Он так убежденно и властно сказал это, что старуха послушно села и замолчала.
Мы пошли под навес спать в объятиях поджидавшего нас плуга.
Паради опять принялся зевать, но еще долго при свече видно было, что с его лица не сходит счастливая улыбка.
XVII
ПОДКОП
После сутолоки раздачи писем, когда солдаты возвращаются, кто обрадованный письмом, кто — полуобрадованный открыткой, кто с новым грузом ожидания и надежды, какой-то товарищ, размахивая листком бумаги, сообщает нам необыкновенную новость:
— Помните деда Хлопотуна из Гошена?
— Того чудилу, что искал клад?
— Да. А ведь старик нашел!
— Да что ты? Врешь!..
— Говорят тебе, нашел, образина! Что мне тебе еще сказать? Молитву прочесть, что ли? Не умею… Ну, так вот, двор его дома обстреляли, и у стены, в развороченной земле оказался ящик, полный монет: старик получил свой клад прямо в руки. Даже поп тихонько примазался к этому делу, хотел объявить это чудом и приписать его к поповскому счету.
Мы разинули рот:
— Клад!.. Вот так история!.. Ай да старый хрыч!
Эта неожиданная новость повергает нас в бездну размышлений.
— Да, никогда нельзя знать наперед!
— А как мы смеялись над старым сморчком, когда он нес околесицу о своем кладе, и все уши нам прожужжал, и морочил нам голову!
— Помнишь, мы там говорили: «Все может быть. Никогда нельзя знать!» Тогда мы и не думали, что это так и есть, помнишь?
— Все-таки кое-что знаешь наверняка, — говорит Фарфаде.

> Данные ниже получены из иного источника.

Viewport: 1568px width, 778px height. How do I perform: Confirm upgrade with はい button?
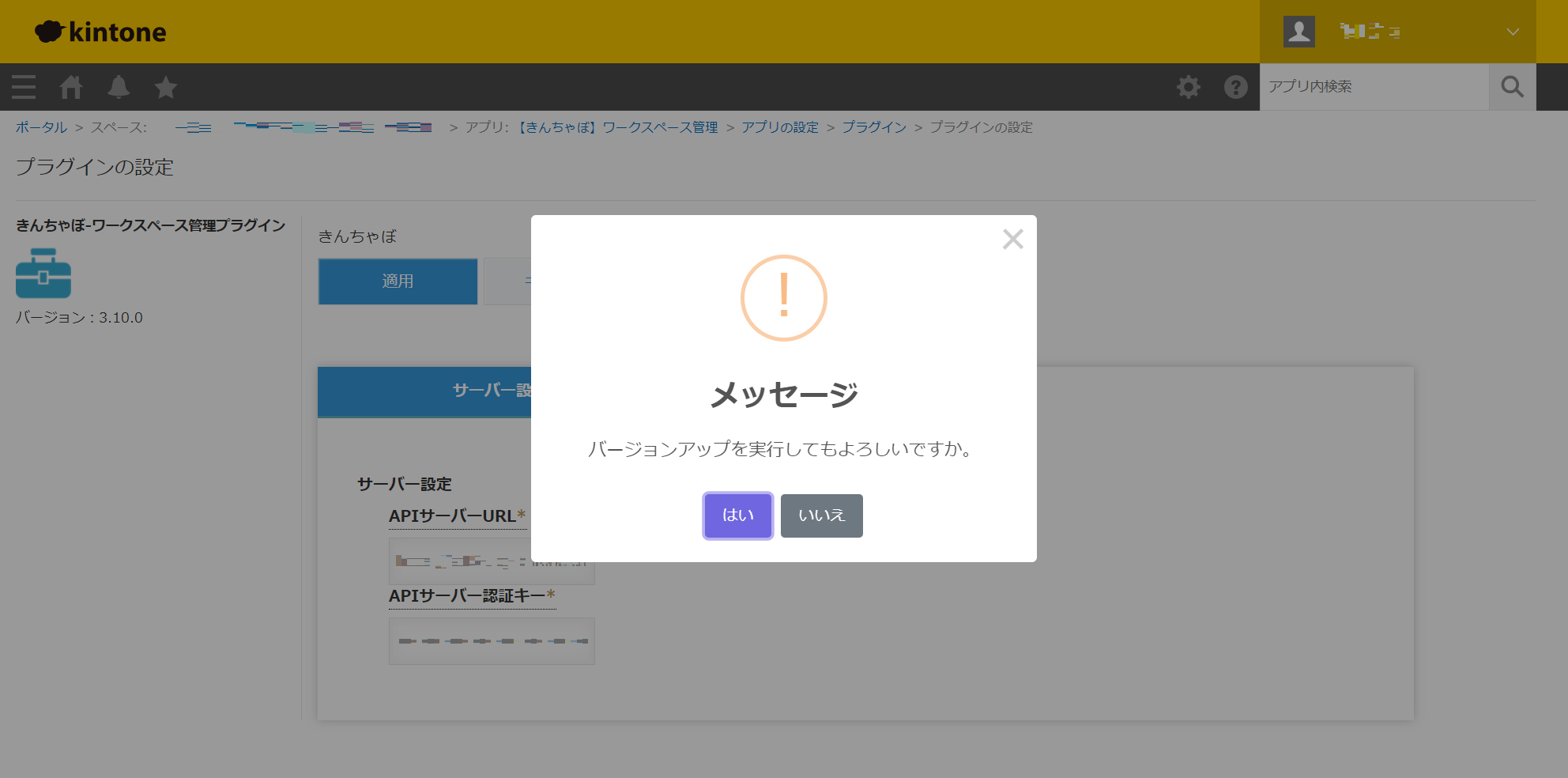737,516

Как только мы заговорили о Гошене, он задумался и смотрел неподвижным взглядом, словно ему улыбался любимый образ.
— Но этому я бы тоже не поверил!.. — прибавил он. — После войны я туда вернусь; вот уж, наверно, старик будет хвастать своим кладом!
— Требуется доброволец: кто хочет помочь в работе саперам? — говорит рослый унтер.

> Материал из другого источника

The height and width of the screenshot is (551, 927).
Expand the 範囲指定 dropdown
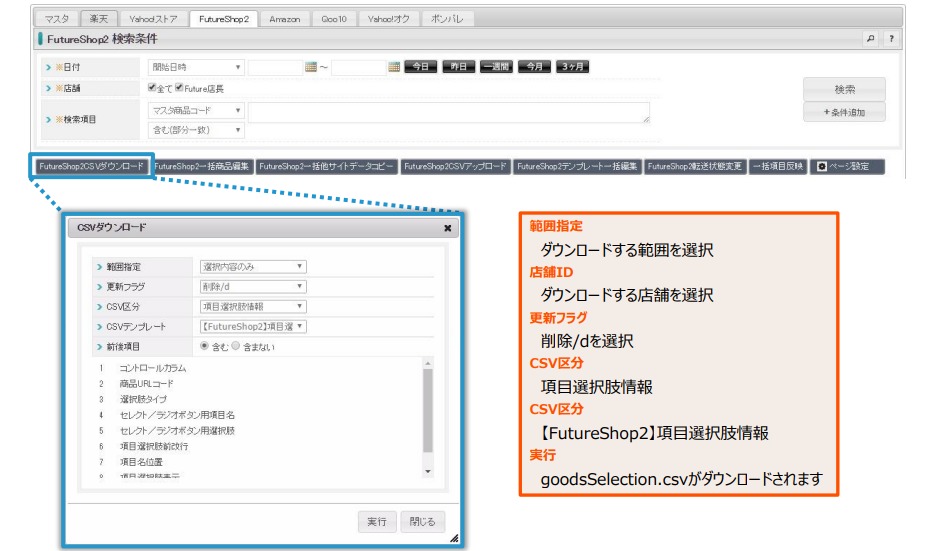point(253,267)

— Нашел дураков! — ворчат солдаты и не двигаются.
— Надо вызволить товарищей! — настаивает унтер.
Ворчание прекращается; кое-кто поднимает голову.
— Есть! — говорит Ламюз.
— Собирайся, брат, пойдем со мной!
Ламюз застегивает ранец, свертывает одеяло, надевает сумки.
С тех пор как его несчастная страсть к Эдокси угасла, он еще больше помрачнел и, хотя каким-то роковым образом продолжает толстеть, замкнулся, держится в сторонке и молчит.

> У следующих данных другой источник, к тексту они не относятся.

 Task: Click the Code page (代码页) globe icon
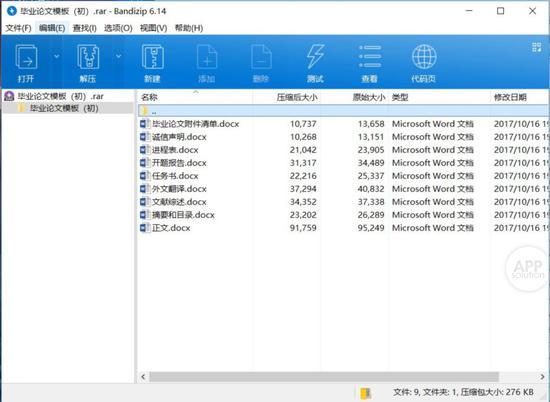coord(424,57)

День прошел. Вечером кто-то приближается к нам, поднимаясь и опускаясь по буграм и впадинам, как будто плывет в полумраке, и время от времени протягивает руки, словно зовет на помощь.
Это Ламюз. Он подходит к нам. Он весь в грязи, обливается потом, вздрагивает и как будто чего-то боится. Он шевелит губами, долго мычит и не может выговорить ни слова.
— В чем дело? — напрасно спрашивают его.
Ему предлагают вина. Он знаками отказывается. Поворачивается ко мне и подзывает меня кивком головы. Я подхожу к нему; он шепчет мне тихо, как в церкви:
— Я видел Эдокси.
Он хочет вздохнуть; из его груди вылетает свист; уставившись в какое-то далекое страшное видение, Ламюз говорит:
— Она сгнила! Это было в том месте, которое захватили немцы, продолжает Ламюз, — наши колониальные войска отбили его в штыковой атаке дней десять назад.